Is the Internet Conscious? If It Were, How Would We Know?



There’s a lot of discussion about artificial consciousness and the possibility of machines gaining self-awareness once they become sufficiently complex. But isn’t the most complex system in existence the internet? Is it possible that the internet could become conscious, and if it were already, how would we know? Also, why aren’t more people talking about this?


For assistance with your personal problems, moral dilemmas, or philosophical concerns about encounters with technology, open a support ticket or post a comment below.

Dear [ 422 ] ,

Your question brings to mind Balk’s Third Law: “If you think The Internet is terrible now, just wait a while.” Logging on already provides a daily megadose of paranoia (mass surveillance), epistemic vertigo (deepfakes), and fremdschämen (thirstposting). Imagine the day when this colony of horrors becomes unified, intentional, and self-aware. I say this not to alarm you, only to suggest why the prospect of a conscious internet isn’t often discussed. The information age (if that’s still where we are) constantly reminds us of the many grim scenarios that await us—floods and famine, red giants, gray goo. I don’t think people have the bandwidth, so to speak, to take on yet another existential threat.

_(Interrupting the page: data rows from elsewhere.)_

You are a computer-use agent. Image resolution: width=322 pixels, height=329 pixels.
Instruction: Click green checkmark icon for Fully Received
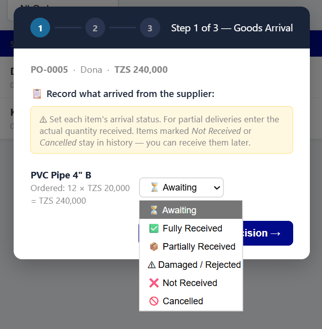click(154, 228)
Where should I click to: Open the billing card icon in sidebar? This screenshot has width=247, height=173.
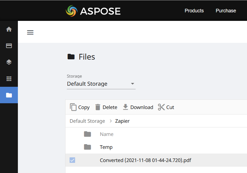(x=9, y=46)
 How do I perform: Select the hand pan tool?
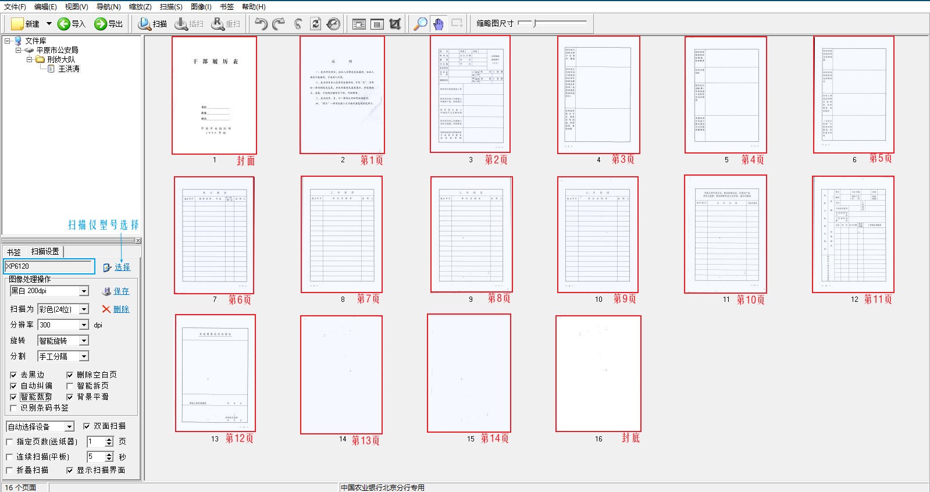coord(438,24)
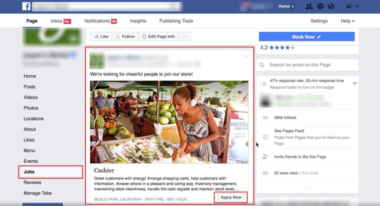Open the Publishing Tools tab
380x206 pixels.
click(x=176, y=21)
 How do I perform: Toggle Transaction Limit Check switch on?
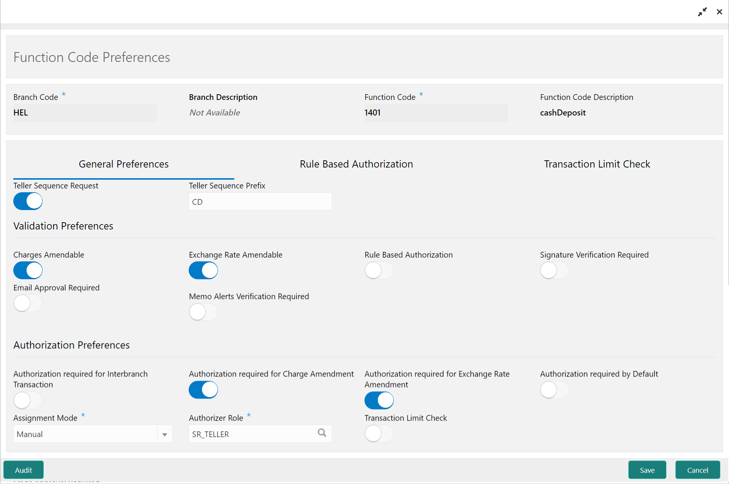pyautogui.click(x=379, y=433)
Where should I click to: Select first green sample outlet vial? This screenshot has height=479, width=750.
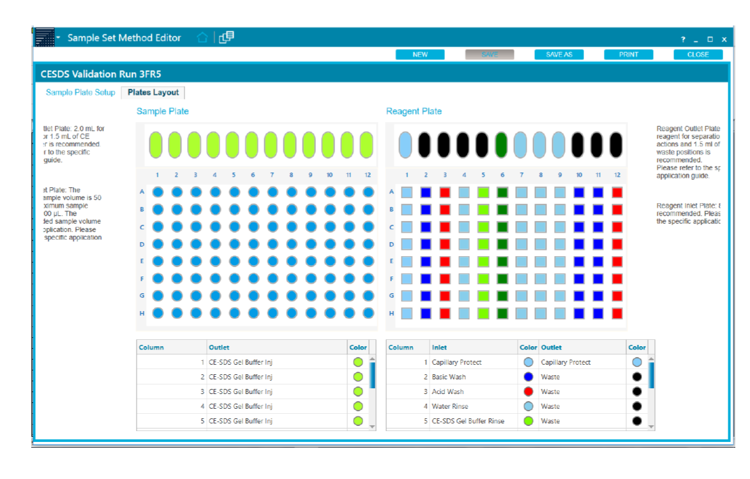[156, 145]
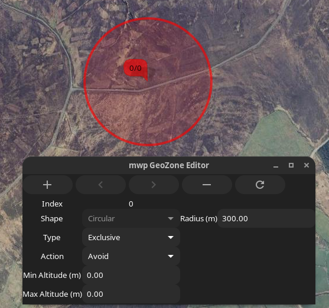The image size is (329, 308).
Task: Maximize the mwp GeoZone Editor window
Action: point(291,165)
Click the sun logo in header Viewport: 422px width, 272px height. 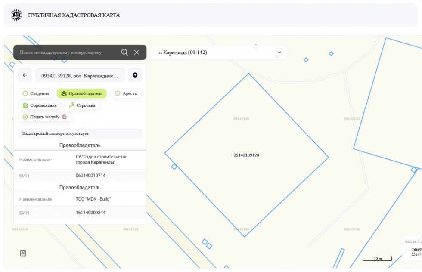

But as you appear to have a higher-than-average tolerance for psychological torment, I will try my best to answer honestly. Consciousness, of course, is notoriously difficult to pin down. You can’t measure it, weigh it, or hold it in your hand. You can observe it directly in yourself, but not in others.

This is not a technical problem, or even a modern one. Christ seemed to discern the slipperiness of the psyche when he told his disciples, “You will know them by their fruits,” meaning, essentially, that the only way to determine the state of another person’s soul is through its outward manifestation: behavior. Philosophy and artificial intelligence tend to circumnavigate the Problem of Other Minds in a similar manner. Alan Turing constructed his famous criteria for machine intelligence, the Turing Test, on the assumption that the mind is a black box. If a computer can convince us, through its actions, that it has human-level intelligence, we must assume that it does.

So perhaps we should reformulate your question: Does the internet behave like a creature with an internal life? Does it manifest the fruits of consciousness? There are certainly moments when it seems to. Google can anticipate what you’re going to type before you fully articulate it to yourself. Facebook ads can intuit that a woman is pregnant before she tells her family and friends. It is easy, in such moments, to conclude that you’re in the presence of another mind—though given the human tendency to anthropomorphize, we should be wary of quick conclusions.

Some of the more convincing evidence for internet consciousness might be difficult to perceive, since we ourselves would be the nodes and neurons that constitute the brain. For some social scientists, the many political movements that have originated on social networks qualify as “emergent” behavior—phenomena that cannot be attributed to any one person, but belong to the system as a whole. Two French cognitive psychologists have gone so far as to claim that the Egyptian Revolution and the Arab Spring were evidence of Virtual Collective Consciousness, which they describe as “internal knowledge shared by a plurality of persons.”

I imagine you don’t find this very convincing, nor should you. When we speak of consciousness, we usually mean something more cohesive: that singular stream of mental experience—the ego, the self—that would seem to be more than the sum of all Twitter posts. You asked, after all, about “self-awareness.” Some very smart people have argued, of course, that our own self-awareness is an illusion. The intuition that we are, as Richard Dawkins once put it, “a unit, not a colony” is not really supported by the architecture of the brain, with its billions of tiny, unconscious parts. But such dismissals of subjectivity aren’t very illuminating or precise: If a unified mind is nothing more than an illusion, where does the illusion come from? And how do we know whether other things have it too?

As it happens, one of the most convincing cases for internet consciousness stems from a theory of mind that was developed to account for precisely this kind of unified experience. Integrated Information Theory, pioneered by Christof Koch and Giulio Tononi, holds that consciousness arises from complex connections across different regions of the brain.